I Pray Through the Eyes of My Dog
Bradley Earle Hoge




 
Snow covers a mountain church,
a stand of Aspens, my father's soul.
His spirit's lifted to the mountain
by a lifetime teaching in the desert below---
two realms separated only by his heartbeat,
connecting spirit to his Aspen Chapel.

An empath works in her office chapel,

healing troubled lives, wandering minds---Church
Of the Window-Washer. Clocks tick, hearts beat,
my mother watches struggling souls
striving toward enlightenment while working below
to turn minds from mire into mountains.

Peace doves soar over Mount
Ararat, alighting communion to our chapel
service where we kneel and pray below
the Crucifix at our son's baptism, our church
filled with people adoring our souls
for the nurturing of our son's heartbeat.

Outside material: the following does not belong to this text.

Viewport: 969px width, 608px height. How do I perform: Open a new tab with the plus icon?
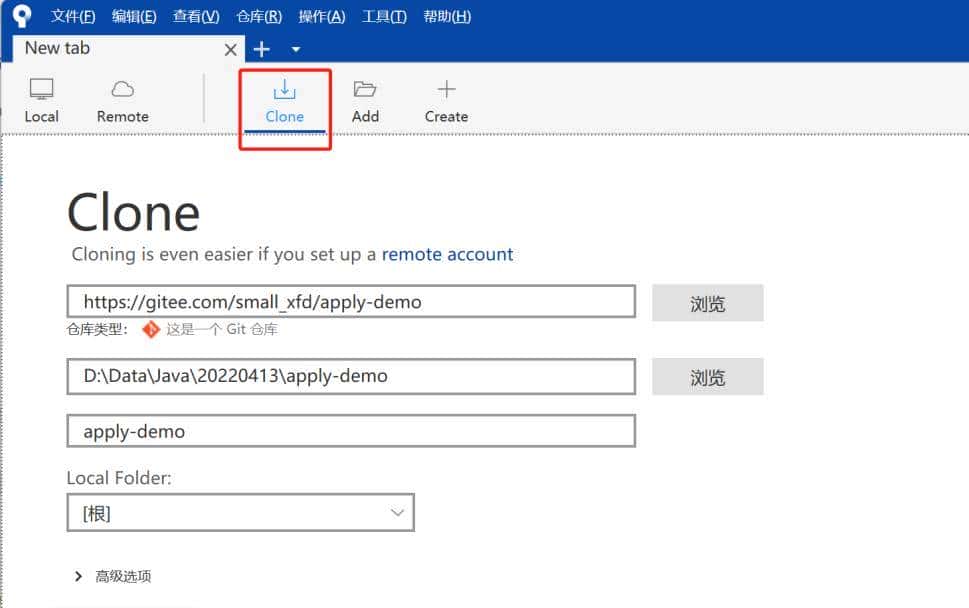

Obscuring the skip in my wife's heartbeat
as she holds him, obscuring her mountain
of pain from infertility, filling her soul
with the love of the people in the chapel,
God's love, sanctity of the Catholic Church.
Our son, miracle from heaven sent below.

I pray through the eyes of my dog, below
his gaze into the spirit world. His heartbeat
is my connection to an earthly church,
exalted in the wilderness, on the mountains,
in other people, their pain, and their chapels,
incarnate as reflection in his canine soul.

Embodied in our encounters with the souls
of snakes, owls, rabbits, wolves, of grass below
trees, bones below soil, fossil chapels,
armadillos, butterflies, earth's tectonic heartbeat.
Expressed in deserts, oceans, ecosystems on mountains,
stones in the foundation of a church.

I see the stained glass and the tree, souls
solid yet ephemeral---majestic, shattered like mountains.
The redemption of the universe is its heartbeat.